→ Fonte

------------

Durante o seu discurso muito emotivo e vincado pela sua dimensão social e humanitária, dedicou o seu prémio àqueles que não têm o que comer. E prosseguiu: Temos de nos lembrar que vivemos num mundo perigoso, à beira de um abismo, provocado por um projecto de austeridade europeu e as ideias de um neo-liberalismo que poderão levar-nos à catástrofe. E deu exemplos concretos: Recordo a tragédia que se vive com os migrantes da Síria, o que se passa na Grécia, em Portugal, bem como todas as minorias.
No entanto, o recado final foi para a estrema direita que ganha terreno em França, que ameaça o Brexit e que se arrisca a eleger um presidente de extrema direita na Áustria. Um novo mundo é possível. E necessário! Sim, um novo mundo é possível. E necessário.
O melhor do cinema do mundo
Apesar de as escolhas do júri internacional não terem sido talvez totalmente pacíficas, ainda assim poderemos dizer que a 69ª edição do Festival de Cannes foi uma das mais ricas dos últimos anos. Tivemos a nata dos autores do world cinema com filmes que nos ofereceram algumas das histórias mais incríveis que iremos seguramente digerir ao longo do ano.
O primeiro momento alto da cerimónia de encerramento do festival ocorreu quando o actor francês Jean-Pierre Léaud subiu ao palco para receber a Palma de Ouro de Honra, a mesma que recebeu Oliveira há uns anos.
Nasci em Cannes, em 1959, com 400 Golpes do Truffaut. Mas nunca quis construir uma carreira, disse Léaud. De novo em Cannes, com o filme de Albert Serra, La Mort de Louis XIV; Tenho o mesmo sentimento de quando me deram o guião de 400 Golpes. Apesar deste discurso emocionado deste Grande Senhor do cinema francês, apenas uma pessoa se levantou para a merecidíssima standing ovation. Vergonha!

------------

→ Dados registados
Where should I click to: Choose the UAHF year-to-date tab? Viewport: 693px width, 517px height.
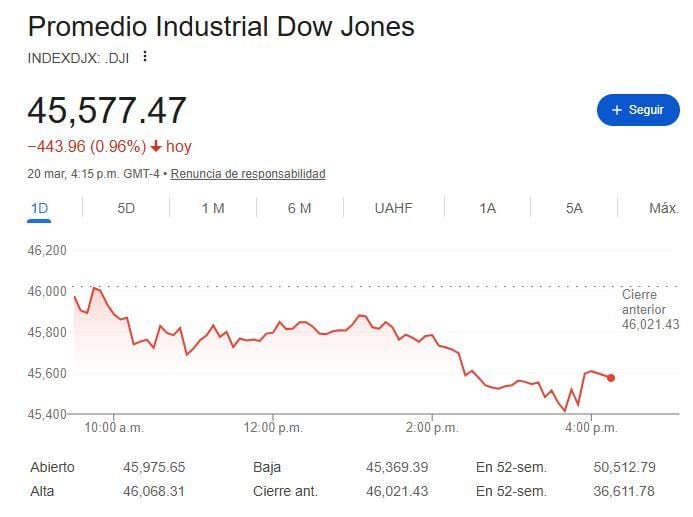pyautogui.click(x=393, y=208)
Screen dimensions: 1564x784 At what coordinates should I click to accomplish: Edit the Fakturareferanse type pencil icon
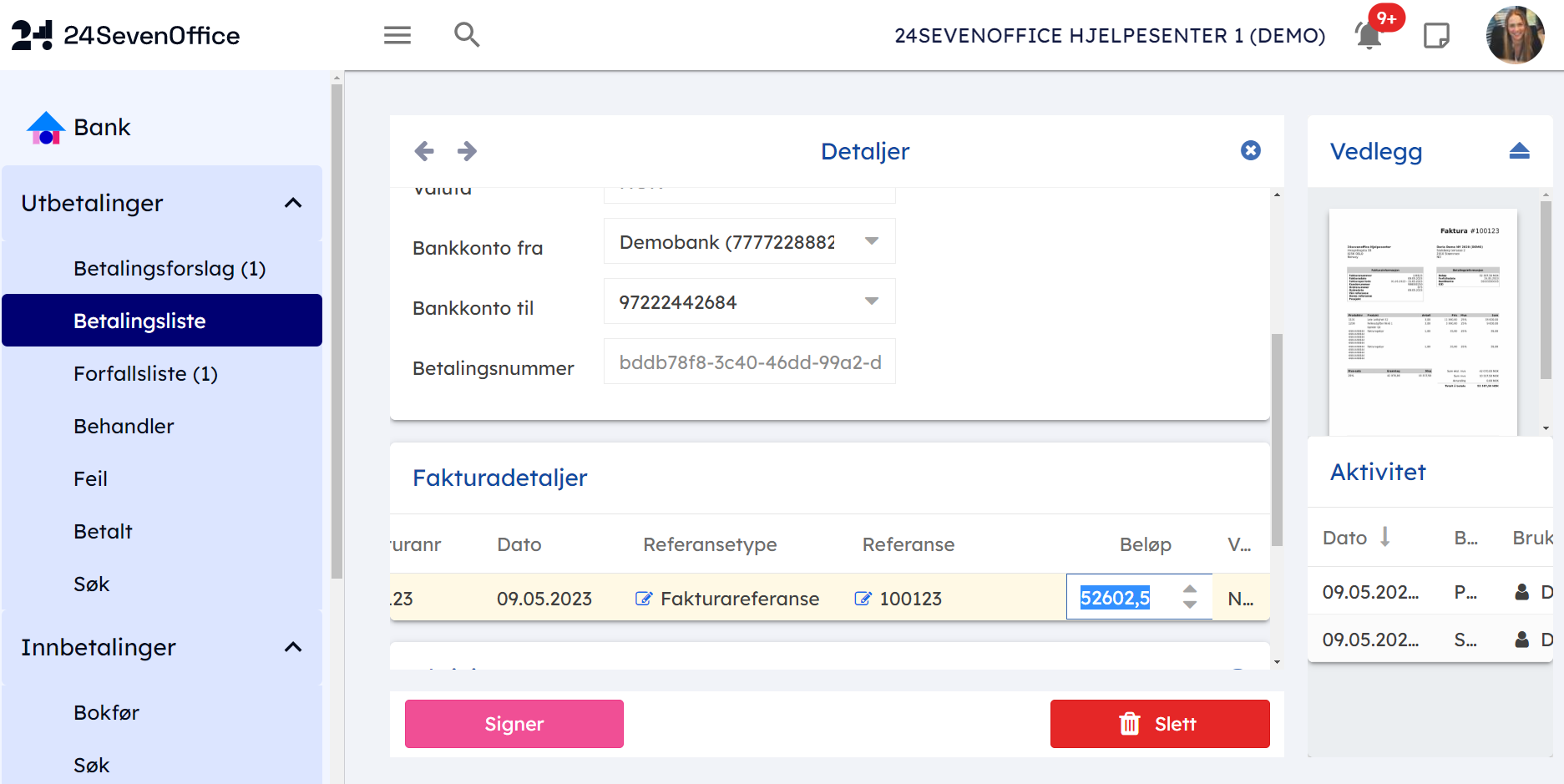pos(643,599)
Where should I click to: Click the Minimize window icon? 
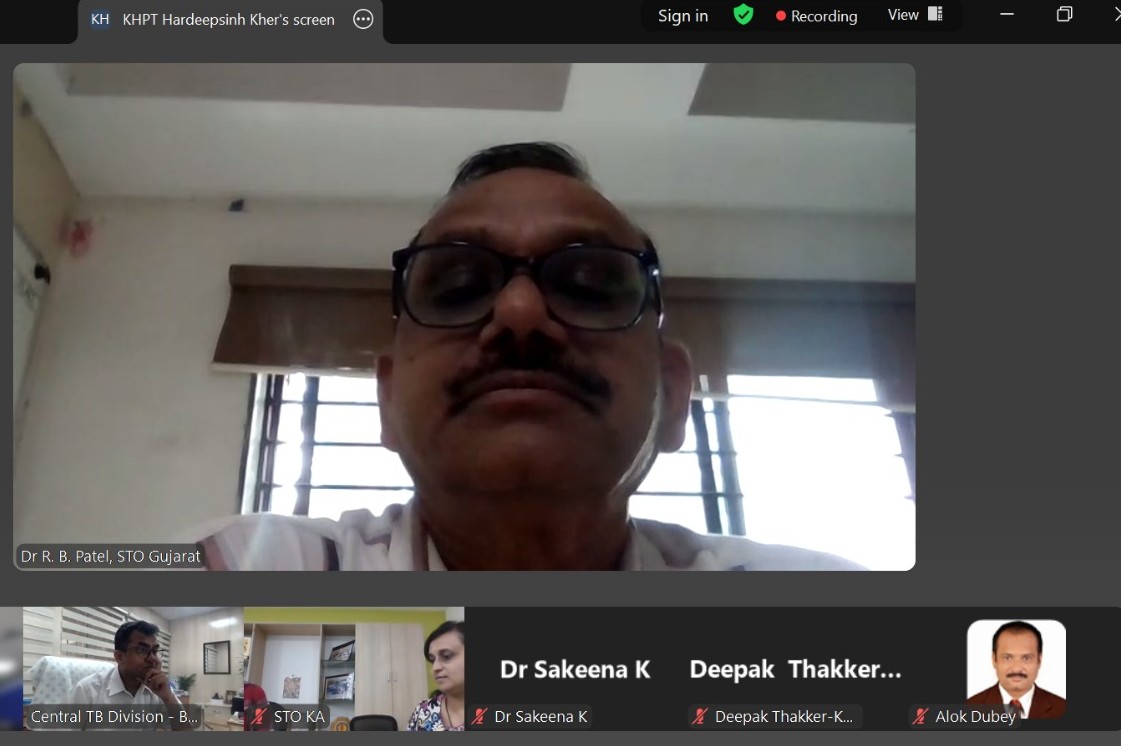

------------

→ Exercícios
a: Transcreva o trecho do texto sobre o Festival de Cannes que começa nas palavras "Durante o seu" e termina nas palavras "todas as minorias.".
b: Como fica em tabela Markdown, com as colunas n e Linha, o trecho das entradas que vai do início delas até a linha que contém "pos(643,599)", inclusive? Omita as imagens e as linhas em branco.

→ Respostas por ordem
a:
Durante o seu discurso muito emotivo e vincado pela sua dimensão social e humanitária, dedicou o seu prémio àqueles que não têm o que comer. E prosseguiu: Temos de nos lembrar que vivemos num mundo perigoso, à beira de um abismo, provocado por um projecto de austeridade europeu e as ideias de um neo-liberalismo que poderão levar-nos à catástrofe. E deu exemplos concretos: Recordo a tragédia que se vive com os migrantes da Síria, o que se passa na Grécia, em Portugal, bem como todas as minorias.

b:
| n | Linha |
|---|---|
| 1 | Where should I click to: Choose the UAHF year-to-date tab? Viewport: 693px width, 517px height. |
| 2 | pyautogui.click(x=393, y=208) |
| 3 | Screen dimensions: 1564x784 At what coordinates should I click to accomplish: Edit the Fakturareferanse type pencil icon |
| 4 | pos(643,599) |